• What needs to be done: Every record must be retyped exactly as it reads.

• Data records:
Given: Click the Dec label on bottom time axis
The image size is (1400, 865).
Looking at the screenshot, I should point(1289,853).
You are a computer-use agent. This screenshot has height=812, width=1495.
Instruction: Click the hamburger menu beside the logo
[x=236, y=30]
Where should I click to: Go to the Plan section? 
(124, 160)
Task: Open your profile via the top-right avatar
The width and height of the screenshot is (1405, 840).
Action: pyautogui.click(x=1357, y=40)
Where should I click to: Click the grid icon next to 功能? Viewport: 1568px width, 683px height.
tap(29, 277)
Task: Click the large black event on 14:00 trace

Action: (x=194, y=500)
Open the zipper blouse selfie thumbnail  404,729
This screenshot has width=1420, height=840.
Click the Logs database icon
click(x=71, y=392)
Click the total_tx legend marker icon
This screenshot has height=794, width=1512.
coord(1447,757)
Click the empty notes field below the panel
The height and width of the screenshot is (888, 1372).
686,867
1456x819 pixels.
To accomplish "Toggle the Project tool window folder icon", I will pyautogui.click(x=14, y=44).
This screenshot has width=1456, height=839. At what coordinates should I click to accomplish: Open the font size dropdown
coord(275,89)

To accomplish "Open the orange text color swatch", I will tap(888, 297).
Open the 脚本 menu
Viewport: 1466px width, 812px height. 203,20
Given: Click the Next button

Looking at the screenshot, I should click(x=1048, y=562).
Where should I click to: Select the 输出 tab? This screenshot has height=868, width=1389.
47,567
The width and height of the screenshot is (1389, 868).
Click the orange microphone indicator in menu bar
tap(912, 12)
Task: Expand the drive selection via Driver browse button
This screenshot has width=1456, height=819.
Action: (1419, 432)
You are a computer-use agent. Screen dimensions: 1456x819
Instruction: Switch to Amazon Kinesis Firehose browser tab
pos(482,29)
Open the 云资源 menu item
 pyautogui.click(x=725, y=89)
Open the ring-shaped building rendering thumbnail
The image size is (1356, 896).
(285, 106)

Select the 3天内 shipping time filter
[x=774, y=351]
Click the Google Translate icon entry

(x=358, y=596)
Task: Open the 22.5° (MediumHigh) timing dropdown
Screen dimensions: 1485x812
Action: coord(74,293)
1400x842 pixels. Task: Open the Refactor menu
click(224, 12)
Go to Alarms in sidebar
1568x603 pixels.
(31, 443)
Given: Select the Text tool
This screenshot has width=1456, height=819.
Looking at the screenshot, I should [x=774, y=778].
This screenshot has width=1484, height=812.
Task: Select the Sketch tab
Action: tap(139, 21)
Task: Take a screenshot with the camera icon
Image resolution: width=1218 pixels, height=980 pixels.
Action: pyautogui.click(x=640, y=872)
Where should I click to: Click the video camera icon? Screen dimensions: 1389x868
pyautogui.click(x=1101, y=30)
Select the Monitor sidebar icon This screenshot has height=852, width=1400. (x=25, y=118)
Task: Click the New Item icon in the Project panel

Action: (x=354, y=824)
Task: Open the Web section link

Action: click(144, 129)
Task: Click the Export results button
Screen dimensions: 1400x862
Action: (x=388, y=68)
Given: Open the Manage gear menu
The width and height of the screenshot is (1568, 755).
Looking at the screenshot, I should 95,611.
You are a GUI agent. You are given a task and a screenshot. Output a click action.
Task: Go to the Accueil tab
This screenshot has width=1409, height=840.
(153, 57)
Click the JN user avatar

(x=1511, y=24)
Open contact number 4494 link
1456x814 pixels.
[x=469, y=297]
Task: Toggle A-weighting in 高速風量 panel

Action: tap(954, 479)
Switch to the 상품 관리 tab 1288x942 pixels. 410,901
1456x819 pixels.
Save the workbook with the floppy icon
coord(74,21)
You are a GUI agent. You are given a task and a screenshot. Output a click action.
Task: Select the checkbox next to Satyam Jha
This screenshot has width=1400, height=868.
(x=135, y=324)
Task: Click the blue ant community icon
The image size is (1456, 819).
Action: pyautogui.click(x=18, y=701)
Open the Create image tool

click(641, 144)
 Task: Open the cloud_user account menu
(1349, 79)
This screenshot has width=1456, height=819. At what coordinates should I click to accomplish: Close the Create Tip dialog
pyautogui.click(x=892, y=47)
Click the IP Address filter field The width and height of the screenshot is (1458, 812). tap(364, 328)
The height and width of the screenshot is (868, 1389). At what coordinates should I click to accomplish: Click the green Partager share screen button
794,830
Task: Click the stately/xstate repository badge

• Final answer:
Given: Click the Dec label on bottom time axis
The image size is (1400, 865).
Looking at the screenshot, I should point(1289,853).
You are a computer-use agent. This screenshot has height=812, width=1495.
Instruction: Click the hamburger menu beside the logo
[x=236, y=30]
Where should I click to: Go to the Plan section? 
(124, 160)
Task: Open your profile via the top-right avatar
The width and height of the screenshot is (1405, 840).
Action: pyautogui.click(x=1357, y=40)
Where should I click to: Click the grid icon next to 功能? Viewport: 1568px width, 683px height.
tap(29, 277)
Task: Click the large black event on 14:00 trace

Action: (x=194, y=500)
Open the zipper blouse selfie thumbnail  404,729
This screenshot has width=1420, height=840.
Click the Logs database icon
click(x=71, y=392)
Click the total_tx legend marker icon
This screenshot has height=794, width=1512.
coord(1447,757)
Click the empty notes field below the panel
The height and width of the screenshot is (888, 1372).
686,867
1456x819 pixels.
To accomplish "Toggle the Project tool window folder icon", I will pyautogui.click(x=14, y=44).
This screenshot has width=1456, height=839. At what coordinates should I click to accomplish: Open the font size dropdown
coord(275,89)

To accomplish "Open the orange text color swatch", I will tap(888, 297).
Open the 脚本 menu
Viewport: 1466px width, 812px height. 203,20
Given: Click the Next button

Looking at the screenshot, I should click(x=1048, y=562).
Where should I click to: Select the 输出 tab? This screenshot has height=868, width=1389.
47,567
The width and height of the screenshot is (1389, 868).
Click the orange microphone indicator in menu bar
tap(912, 12)
Task: Expand the drive selection via Driver browse button
This screenshot has width=1456, height=819.
Action: (1419, 432)
You are a computer-use agent. Screen dimensions: 1456x819
Instruction: Switch to Amazon Kinesis Firehose browser tab
pos(482,29)
Open the 云资源 menu item
 pyautogui.click(x=725, y=89)
Open the ring-shaped building rendering thumbnail
The image size is (1356, 896).
(285, 106)

Select the 3天内 shipping time filter
[x=774, y=351]
Click the Google Translate icon entry

(x=358, y=596)
Task: Open the 22.5° (MediumHigh) timing dropdown
Screen dimensions: 1485x812
Action: coord(74,293)
1400x842 pixels. Task: Open the Refactor menu
click(224, 12)
Go to Alarms in sidebar
1568x603 pixels.
(31, 443)
Given: Select the Text tool
This screenshot has width=1456, height=819.
Looking at the screenshot, I should [x=774, y=778].
This screenshot has width=1484, height=812.
Task: Select the Sketch tab
Action: tap(139, 21)
Task: Take a screenshot with the camera icon
Image resolution: width=1218 pixels, height=980 pixels.
Action: pyautogui.click(x=640, y=872)
Where should I click to: Click the video camera icon? Screen dimensions: 1389x868
pyautogui.click(x=1101, y=30)
Select the Monitor sidebar icon This screenshot has height=852, width=1400. (x=25, y=118)
Task: Click the New Item icon in the Project panel

Action: (x=354, y=824)
Task: Open the Web section link

Action: click(144, 129)
Task: Click the Export results button
Screen dimensions: 1400x862
Action: (x=388, y=68)
Given: Open the Manage gear menu
The width and height of the screenshot is (1568, 755).
Looking at the screenshot, I should 95,611.
You are a GUI agent. You are given a task and a screenshot. Output a click action.
Task: Go to the Accueil tab
This screenshot has width=1409, height=840.
(153, 57)
Click the JN user avatar

(x=1511, y=24)
Open contact number 4494 link
1456x814 pixels.
[x=469, y=297]
Task: Toggle A-weighting in 高速風量 panel

Action: tap(954, 479)
Switch to the 상품 관리 tab 1288x942 pixels. 410,901
1456x819 pixels.
Save the workbook with the floppy icon
coord(74,21)
You are a GUI agent. You are given a task and a screenshot. Output a click action.
Task: Select the checkbox next to Satyam Jha
This screenshot has width=1400, height=868.
(x=135, y=324)
Task: Click the blue ant community icon
The image size is (1456, 819).
Action: pyautogui.click(x=18, y=701)
Open the Create image tool

click(641, 144)
 Task: Open the cloud_user account menu
(1349, 79)
This screenshot has width=1456, height=819. At what coordinates should I click to accomplish: Close the Create Tip dialog
pyautogui.click(x=892, y=47)
Click the IP Address filter field The width and height of the screenshot is (1458, 812). tap(364, 328)
The height and width of the screenshot is (868, 1389). At what coordinates should I click to accomplish: Click the green Partager share screen button
794,830
Task: Click the stately/xstate repository badge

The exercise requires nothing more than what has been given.